In groundbreaking research published this week, the Babylon Health technology scored 81 per cent in the GP test against the average passing score for medical students of 72 per cent. It also performed well against clinicians in identifying symptoms and triage in a simulated setting.
The implications, according to Babylon Health founder, could be considerable for access to healthcare worldwide.
“Our mission is to put accessible and affordable health services into the hands of every person on Earth. These landmark results take humanity a significant step closer to achieving a world where no one is denied safe and accurate health advice,” Dr Ali Parsa said in a statement.
The World Health Organisation estimates that there is a shortage of over 5 million doctors globally, leaving more than half of the world's population without access to even the most basic healthcare services.
“Even in the richest nations, primary care is becoming increasingly unaffordable and inconvenient, often with waiting times that make it not readily accessible.
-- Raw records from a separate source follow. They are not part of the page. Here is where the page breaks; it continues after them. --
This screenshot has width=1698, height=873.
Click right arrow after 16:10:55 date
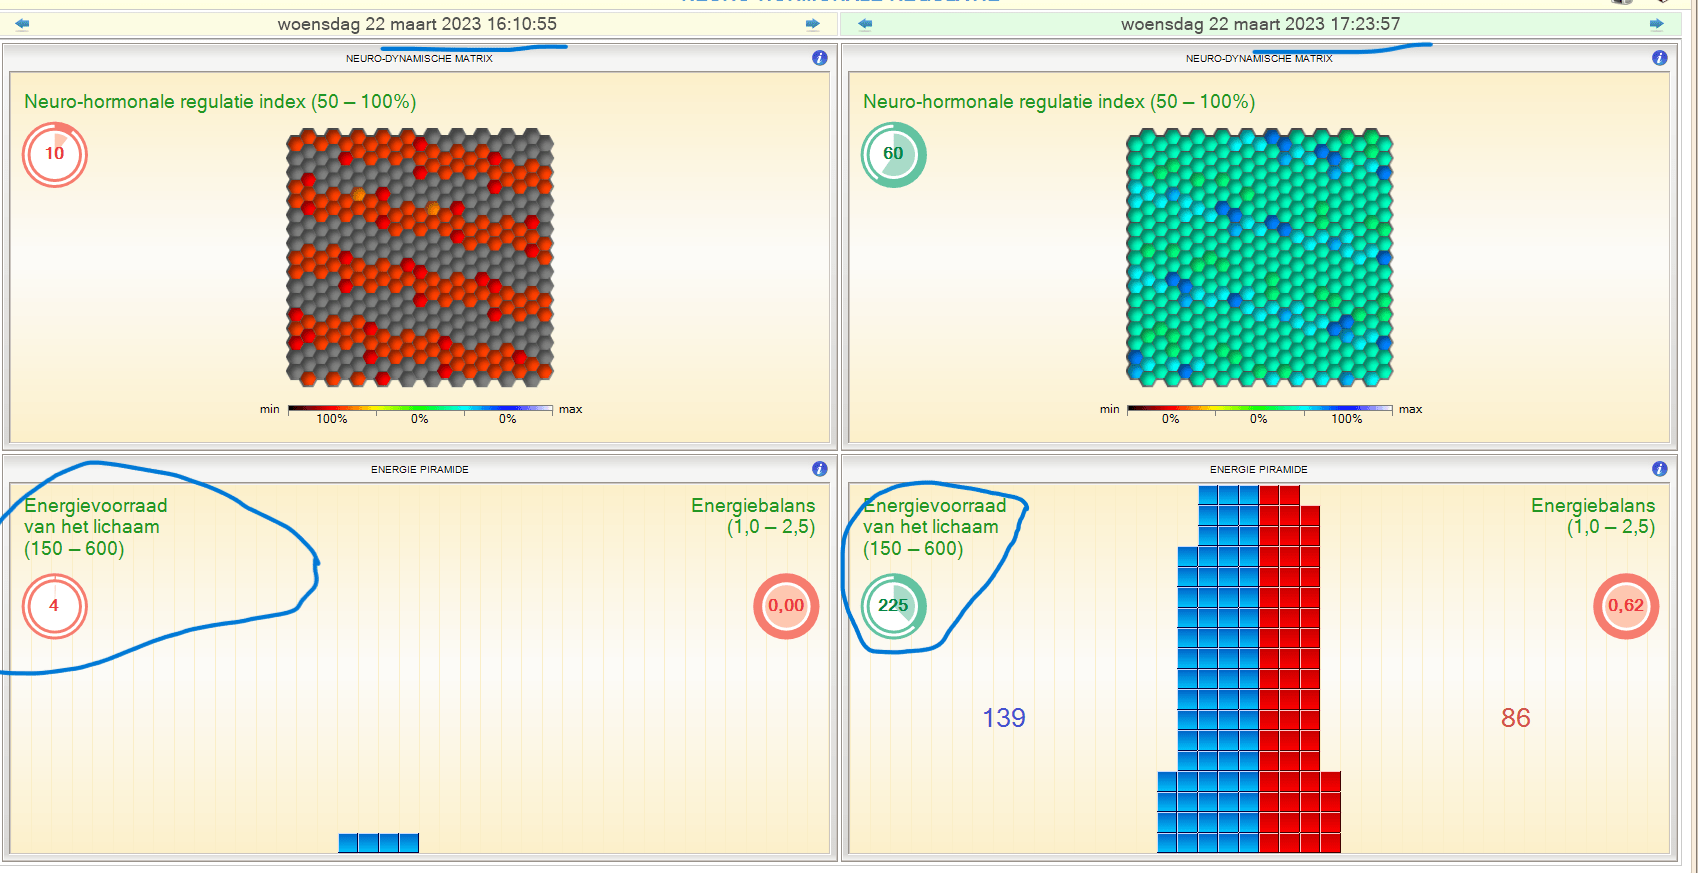[812, 24]
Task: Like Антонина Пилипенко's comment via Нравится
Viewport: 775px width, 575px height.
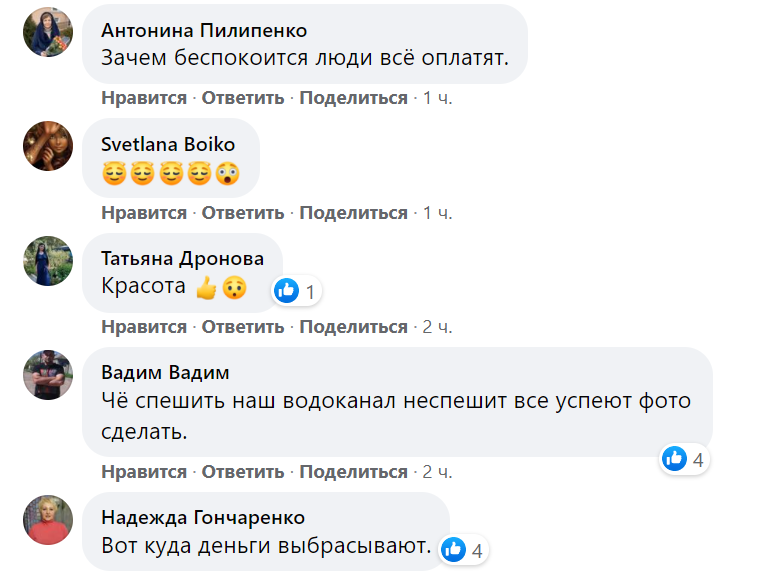Action: pos(144,98)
Babylon's latest artificial intelligence capabilities show that it is possible for anyone, irrespective of their geography, wealth, or circumstances to have free access to health advice that is on par with top-rated practicing clinicians,” Parsa said.
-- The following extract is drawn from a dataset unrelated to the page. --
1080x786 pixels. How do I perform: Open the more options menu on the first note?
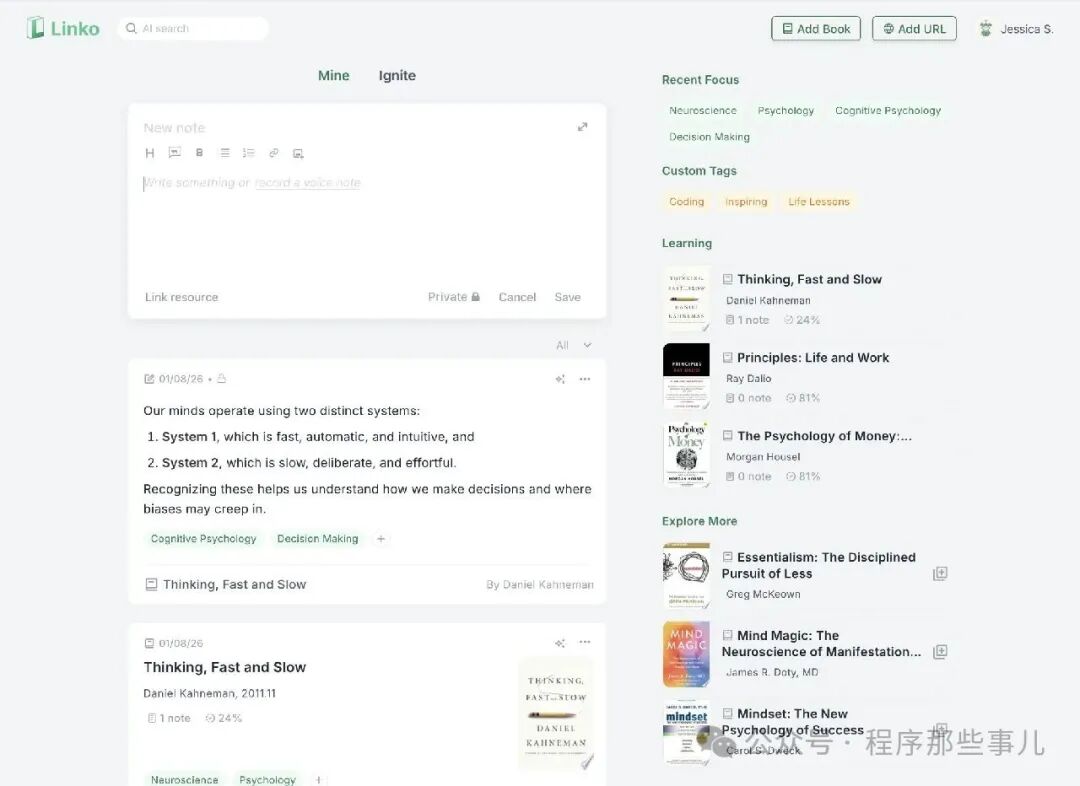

Working with the Royal College of Physicians in the UK and Stanford Primary Care and Yale New Haven Health in the United States, the company subjected the AI to a recreation of the Member of the Royal College of General Practitioners exam based on publicly available questions, since the test itself is not published.
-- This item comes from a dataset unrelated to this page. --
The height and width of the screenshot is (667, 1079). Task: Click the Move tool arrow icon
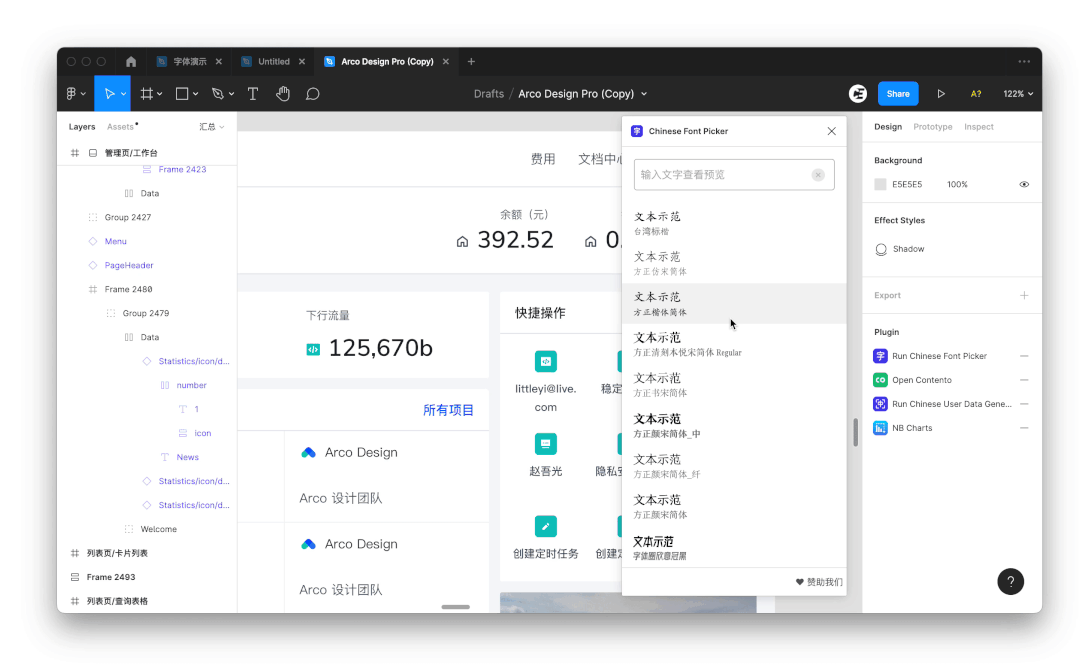coord(109,93)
Babylon Health, one of a number of companies working on triage chatbots for health, has already made a name for itself with a high-profile partnership with the UK’s National Health Service, as well as with an investment round of more than $200 million.
In this latest breakthrough, recognising that real practice differs significantly from a written test, the company subjected the AI and seven primary care physicians to 100 independently-devised symptom sets. Babylon achieved an 80 per cent accuracy on this test while the doctors scored between 64 and 94 per cent. The AI gave a safe triage answer 97 per cent of the time, compared to 93 per cent from the doctors.
The company published the research on its website and hosted a live-streamed event this week to announce the results.
In a recorded demo shown during the livestream, Parsa illustrated how Babylon’s system starts with a chatbot conversation and continues into an AI-assisted telemedicine visit. In addition to informing the doctor’s conversation with the patient, Babylon also automatically generates visit notes for the doctor. It also analyses the patient's facial expressions and reports their emotional state to the doctor.
The company is also working on an Alexa app slated for release at the end of August.
"Tonight's results clearly illustrate how AI-augmented health services can reduce the burden on healthcare systems around the world,” Parsa said.